At the gateway, not the application. Your rate-limiting middleware should sit in front of your application logic, ideally in a dedicated reverse proxy or API gateway layer (nginx, Envoy, Kong, a custom FastAPI middleware). This ensures limits apply regardless of which backend instance handles the request.

Distributed counters in Redis. For multi-instance deployments, per-process in-memory counters won’t work — each instance sees only a slice of traffic. Use Redis with atomic increment (INCR / INCRBY) and a TTL for the expiry window. A sliding log uses ZADD + ZCOUNT on a sorted set of timestamps.

Return 429 with Retry-After. A bare 429 is sufficient for protection, but adding Retry-After: 60 lets well-behaved clients back off gracefully and retry rather than hammering indefinitely or giving up.

Estimate tokens before the call. For TPM limiting, you need to count input tokens before sending the request (use a library like tiktoken for OpenAI models or the provider’s counting endpoint). Output tokens are only known after the fact — account for them by tracking a rolling spend and including the previous request’s output in the next check.

Summary

Denial-of-wallet is the LLM-specific threat that makes your service unprofitable rather than unavailable.
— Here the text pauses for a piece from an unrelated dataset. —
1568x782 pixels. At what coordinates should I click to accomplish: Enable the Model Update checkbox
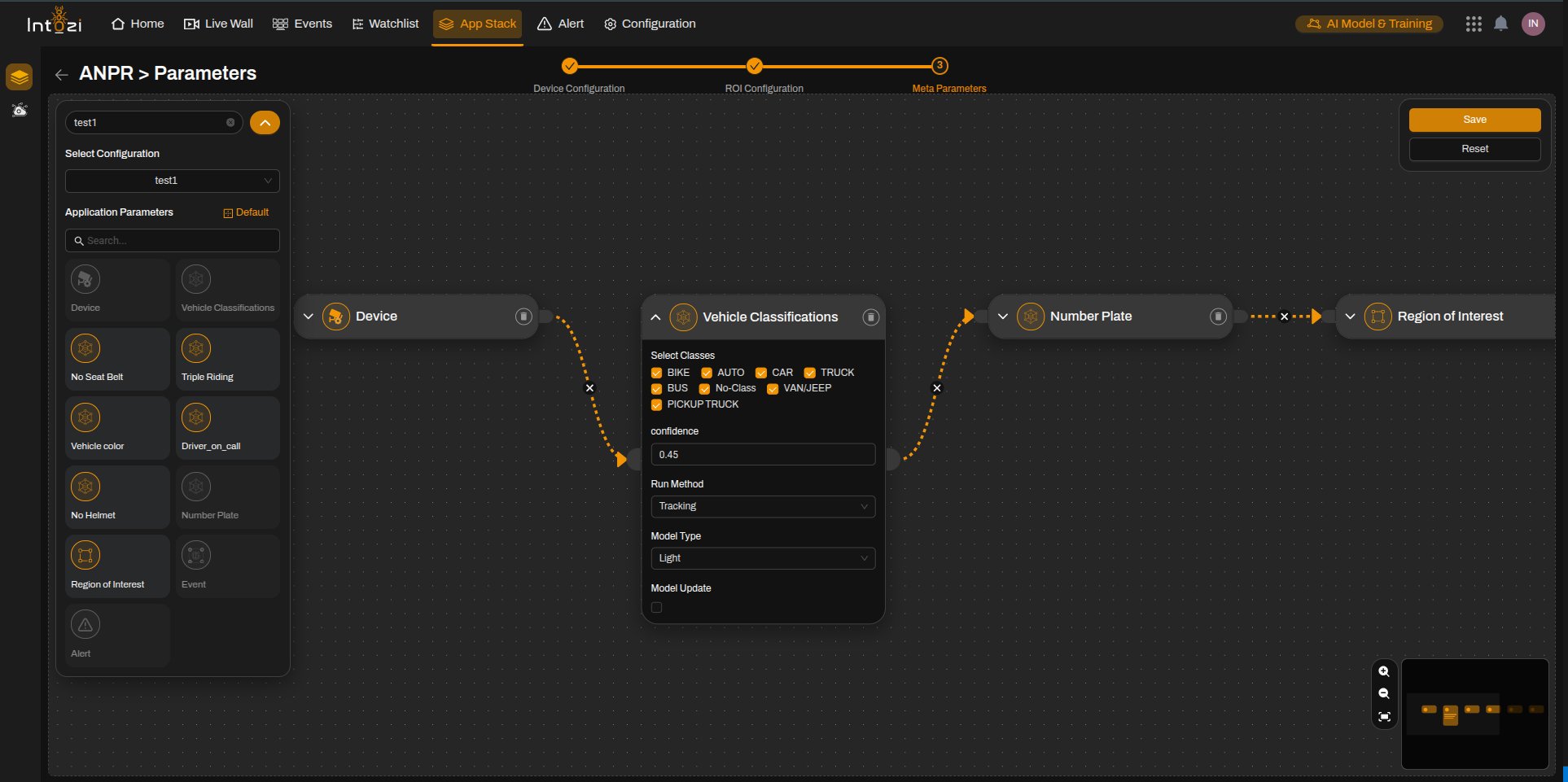pyautogui.click(x=657, y=608)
The defense is a set of layers, all enforced per identity at the gateway:

• Token bucket for RPM/TPM enforcement — bursts allowed, sustained rate controlled.
• Sliding window over fixed-window — no boundary-burst artifacts.
• max_tokens on every request — per-call runaway prevention.
• Daily $ cap + alerts — the financial circuit-breaker.
• Auth everywhere — limits are meaningless without identity.

Each layer is cheap to add and cheap to operate. The cost of skipping any one of them is a bill you discover at midnight.